Langsam hob sie ihre zweite Hand, um das Gesicht ihres Sohnes aufzurichten, sodass sie in seine Augen blicken konnte.

„Hör mir zu, Clark. Du weißt ganz genau, dass du nicht alleine bist. Das warst du nie. All deine Freunde … Chloe, Pete … sie sind alle bei dir. In Gedanken, in deinem Herz. Denk an Lex, der so viel für dich in New York erreichen konnte: Ein eigenes Apartment … Vergiss nicht, wer mit dir den Weg antritt … und … Lana ist eine starke Persönlichkeit. Es gibt für mich keinen Grund zur Sorge. Während du gehst, um einer der berühmtesten Schriftsteller oder Journalisten zu werden, konzentriere ich mich auf die Farm … mit all der Hilfe aus dem Dorf werde ich es schaffen. Bitte, mein Sohn, gehe mit erhobenem Haupt. Du hast nichts, wofür du dich schämen müsstest."
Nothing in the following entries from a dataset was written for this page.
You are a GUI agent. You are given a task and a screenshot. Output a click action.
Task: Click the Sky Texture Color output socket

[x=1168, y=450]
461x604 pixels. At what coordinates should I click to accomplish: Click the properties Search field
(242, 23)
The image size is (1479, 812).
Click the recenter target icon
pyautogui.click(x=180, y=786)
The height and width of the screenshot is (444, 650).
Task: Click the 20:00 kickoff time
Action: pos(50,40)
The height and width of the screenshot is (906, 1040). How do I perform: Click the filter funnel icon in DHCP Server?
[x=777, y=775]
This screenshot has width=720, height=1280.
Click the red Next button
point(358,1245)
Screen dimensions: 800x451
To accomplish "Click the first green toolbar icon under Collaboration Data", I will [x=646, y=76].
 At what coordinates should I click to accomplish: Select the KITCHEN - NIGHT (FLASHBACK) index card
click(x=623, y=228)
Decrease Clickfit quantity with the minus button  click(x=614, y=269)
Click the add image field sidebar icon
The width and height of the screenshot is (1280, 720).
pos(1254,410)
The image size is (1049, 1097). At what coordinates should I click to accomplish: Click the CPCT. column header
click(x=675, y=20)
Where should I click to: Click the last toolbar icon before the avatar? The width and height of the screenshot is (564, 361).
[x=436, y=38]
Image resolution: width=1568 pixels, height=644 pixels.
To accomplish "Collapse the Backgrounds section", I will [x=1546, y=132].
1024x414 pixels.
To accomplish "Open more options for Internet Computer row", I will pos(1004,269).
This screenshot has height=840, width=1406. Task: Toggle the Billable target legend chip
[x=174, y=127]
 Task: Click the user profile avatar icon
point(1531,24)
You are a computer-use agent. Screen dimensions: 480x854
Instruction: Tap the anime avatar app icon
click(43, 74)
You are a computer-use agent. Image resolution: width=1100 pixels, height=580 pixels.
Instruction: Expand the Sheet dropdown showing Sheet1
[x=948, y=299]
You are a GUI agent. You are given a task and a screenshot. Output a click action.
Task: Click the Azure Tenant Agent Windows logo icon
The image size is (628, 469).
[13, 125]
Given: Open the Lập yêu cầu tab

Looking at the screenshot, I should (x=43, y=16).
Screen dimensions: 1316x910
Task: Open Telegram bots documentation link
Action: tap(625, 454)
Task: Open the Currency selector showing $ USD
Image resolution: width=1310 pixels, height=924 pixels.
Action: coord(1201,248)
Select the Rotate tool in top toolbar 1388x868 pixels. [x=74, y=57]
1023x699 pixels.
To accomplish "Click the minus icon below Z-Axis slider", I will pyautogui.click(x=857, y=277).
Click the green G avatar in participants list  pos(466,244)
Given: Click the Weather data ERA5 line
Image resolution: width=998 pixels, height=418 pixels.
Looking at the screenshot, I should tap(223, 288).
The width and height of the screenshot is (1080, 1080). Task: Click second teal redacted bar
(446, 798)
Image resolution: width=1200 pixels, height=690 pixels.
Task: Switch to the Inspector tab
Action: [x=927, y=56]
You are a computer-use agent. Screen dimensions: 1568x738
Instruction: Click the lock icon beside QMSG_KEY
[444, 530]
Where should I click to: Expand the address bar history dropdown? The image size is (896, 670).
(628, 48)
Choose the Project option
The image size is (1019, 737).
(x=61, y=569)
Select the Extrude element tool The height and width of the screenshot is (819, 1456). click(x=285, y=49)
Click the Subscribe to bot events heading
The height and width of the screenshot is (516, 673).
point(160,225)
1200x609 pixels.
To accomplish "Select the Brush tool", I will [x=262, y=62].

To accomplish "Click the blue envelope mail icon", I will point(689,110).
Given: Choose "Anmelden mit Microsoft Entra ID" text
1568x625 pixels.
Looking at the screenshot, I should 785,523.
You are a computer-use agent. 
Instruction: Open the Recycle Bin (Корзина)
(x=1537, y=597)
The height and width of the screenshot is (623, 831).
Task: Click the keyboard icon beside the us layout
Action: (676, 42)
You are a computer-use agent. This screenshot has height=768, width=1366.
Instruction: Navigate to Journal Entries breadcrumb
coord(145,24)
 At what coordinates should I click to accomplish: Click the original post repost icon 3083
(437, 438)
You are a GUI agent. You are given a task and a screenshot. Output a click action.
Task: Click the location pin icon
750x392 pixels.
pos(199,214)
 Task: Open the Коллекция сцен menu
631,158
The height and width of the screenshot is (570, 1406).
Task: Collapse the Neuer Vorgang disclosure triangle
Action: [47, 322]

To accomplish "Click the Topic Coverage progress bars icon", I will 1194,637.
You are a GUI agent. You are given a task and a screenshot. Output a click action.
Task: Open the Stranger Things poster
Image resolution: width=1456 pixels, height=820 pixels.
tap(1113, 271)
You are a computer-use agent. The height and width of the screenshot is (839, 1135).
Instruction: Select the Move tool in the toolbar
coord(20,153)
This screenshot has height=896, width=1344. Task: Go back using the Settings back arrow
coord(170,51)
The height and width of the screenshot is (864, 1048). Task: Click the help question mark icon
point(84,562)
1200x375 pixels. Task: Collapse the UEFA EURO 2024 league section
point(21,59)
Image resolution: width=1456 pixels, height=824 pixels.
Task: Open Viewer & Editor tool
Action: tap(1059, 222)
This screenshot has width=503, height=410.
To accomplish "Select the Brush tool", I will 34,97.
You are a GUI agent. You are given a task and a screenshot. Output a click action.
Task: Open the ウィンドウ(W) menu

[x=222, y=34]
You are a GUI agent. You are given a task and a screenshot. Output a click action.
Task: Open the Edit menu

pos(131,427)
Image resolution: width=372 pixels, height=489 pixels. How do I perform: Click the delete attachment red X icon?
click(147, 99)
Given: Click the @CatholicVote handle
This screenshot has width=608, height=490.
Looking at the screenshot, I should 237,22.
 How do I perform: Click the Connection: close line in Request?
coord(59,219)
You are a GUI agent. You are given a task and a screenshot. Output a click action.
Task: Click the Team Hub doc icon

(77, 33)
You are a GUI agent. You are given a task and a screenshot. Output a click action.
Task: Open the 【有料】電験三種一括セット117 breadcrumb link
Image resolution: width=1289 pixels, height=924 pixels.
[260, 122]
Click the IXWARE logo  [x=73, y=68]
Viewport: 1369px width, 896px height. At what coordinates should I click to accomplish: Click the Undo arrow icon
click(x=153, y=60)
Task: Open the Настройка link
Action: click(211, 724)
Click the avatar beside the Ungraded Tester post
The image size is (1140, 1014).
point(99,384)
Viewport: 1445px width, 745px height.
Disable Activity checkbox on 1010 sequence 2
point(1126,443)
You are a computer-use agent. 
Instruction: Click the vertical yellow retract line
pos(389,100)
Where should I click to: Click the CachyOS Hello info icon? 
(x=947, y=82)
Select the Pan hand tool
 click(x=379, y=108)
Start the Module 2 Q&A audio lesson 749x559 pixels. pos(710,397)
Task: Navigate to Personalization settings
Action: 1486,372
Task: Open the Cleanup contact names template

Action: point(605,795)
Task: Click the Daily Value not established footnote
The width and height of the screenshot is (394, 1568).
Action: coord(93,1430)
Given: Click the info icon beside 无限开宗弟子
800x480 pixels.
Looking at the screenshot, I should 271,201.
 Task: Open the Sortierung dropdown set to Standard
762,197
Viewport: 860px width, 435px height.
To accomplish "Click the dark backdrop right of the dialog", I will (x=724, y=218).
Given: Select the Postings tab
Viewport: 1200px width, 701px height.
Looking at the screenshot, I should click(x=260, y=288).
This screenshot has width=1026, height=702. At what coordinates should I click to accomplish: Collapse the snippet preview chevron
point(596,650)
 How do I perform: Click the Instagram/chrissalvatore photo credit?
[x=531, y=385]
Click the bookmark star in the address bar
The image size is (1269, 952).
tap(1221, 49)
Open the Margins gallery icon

Clark blickte starr zurück und blinzelte nur hin und wieder, um die kleine Träne in seinen Augenwinkeln zu verwischen. Dann bewegte er seinen Kopf, dessen Richtung stark an die eines Nickens erinnerte und wand sich ab.

Lana … wenn er es schon nicht für sich sein könnte, würde er für sie stark sein? Und doch hatte seine Mutter Recht. Lana war kein kleines Mädchen mehr, voller Angst und Sorge. Er würde mit ihr zusammen den Schritt wagen … ohne Angst, ohne Zurückzuschauen.

Auch wenn dies niemals den Schatten zu vertreiben schien, der sich über sein Gemüt gelegt hatte, war es zumindest der Anstoß zu einem Neubeginn.

Zaghaft huscht der Anschein eines sanften Lächelns über seine Lippen und er lenkte seine Schritte wieder zu seinem Teleskop.

Martha Kent verließ die Scheune schnellen Schrittes. Sobald sie im Haus angekommen war, heftete sie ihre gesamten Gedanken an das große Dinner … ihre Tränen flossen in Strömen und Clark würde es niemals erfahren.